• **Exercise details**
Would you retype the listing word for word, skipping its pictures?
[Start of section]
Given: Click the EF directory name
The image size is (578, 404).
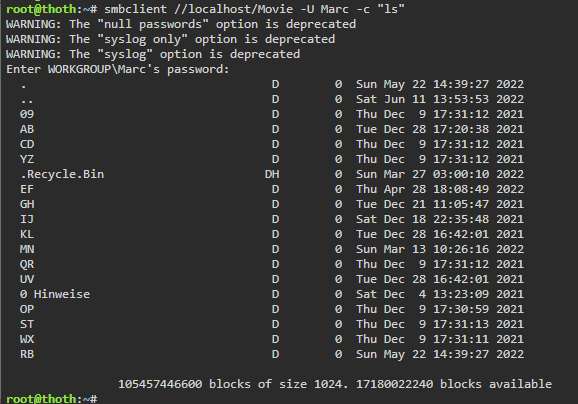Looking at the screenshot, I should coord(27,189).
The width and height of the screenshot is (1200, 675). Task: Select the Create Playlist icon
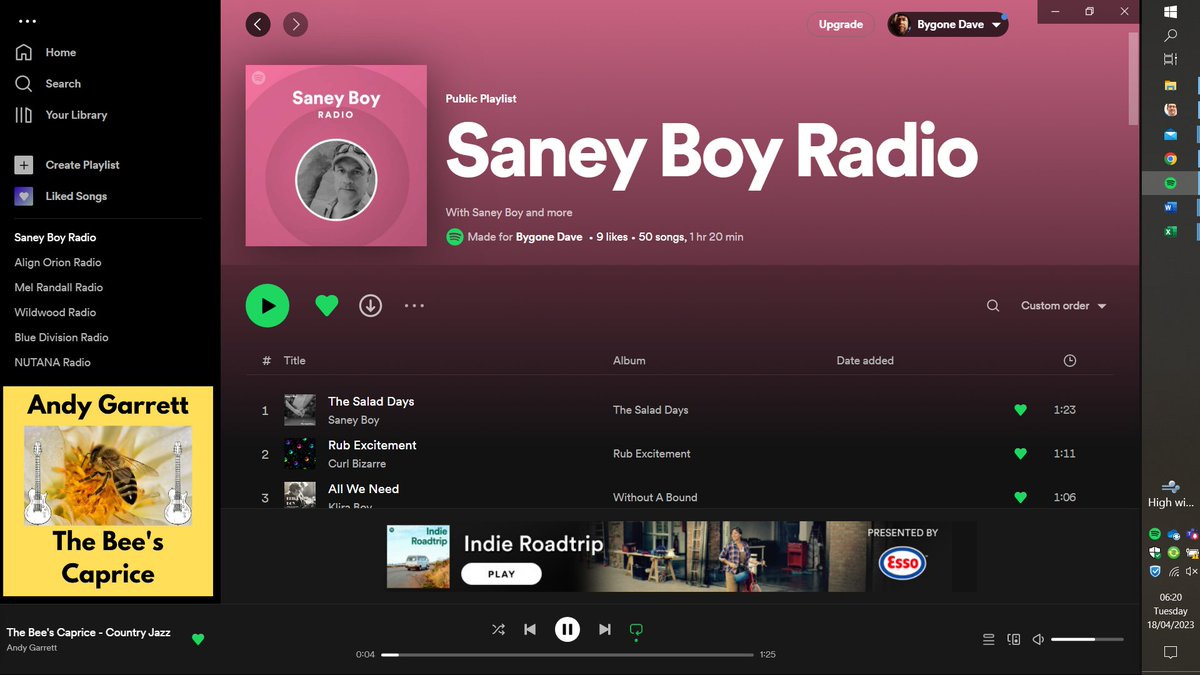pos(23,164)
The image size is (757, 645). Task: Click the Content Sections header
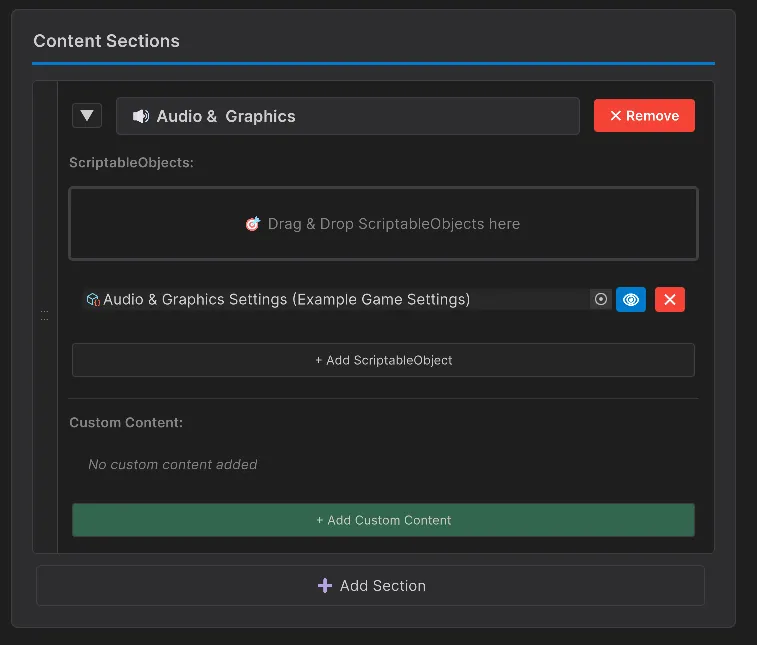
[End of section]
• **Problem solution**
Given: Click the EF directory name
The image size is (578, 404).
Looking at the screenshot, I should coord(27,189).
The width and height of the screenshot is (1200, 675). Task: Select the Create Playlist icon
pos(23,164)
The image size is (757, 645). Task: Click the Content Sections header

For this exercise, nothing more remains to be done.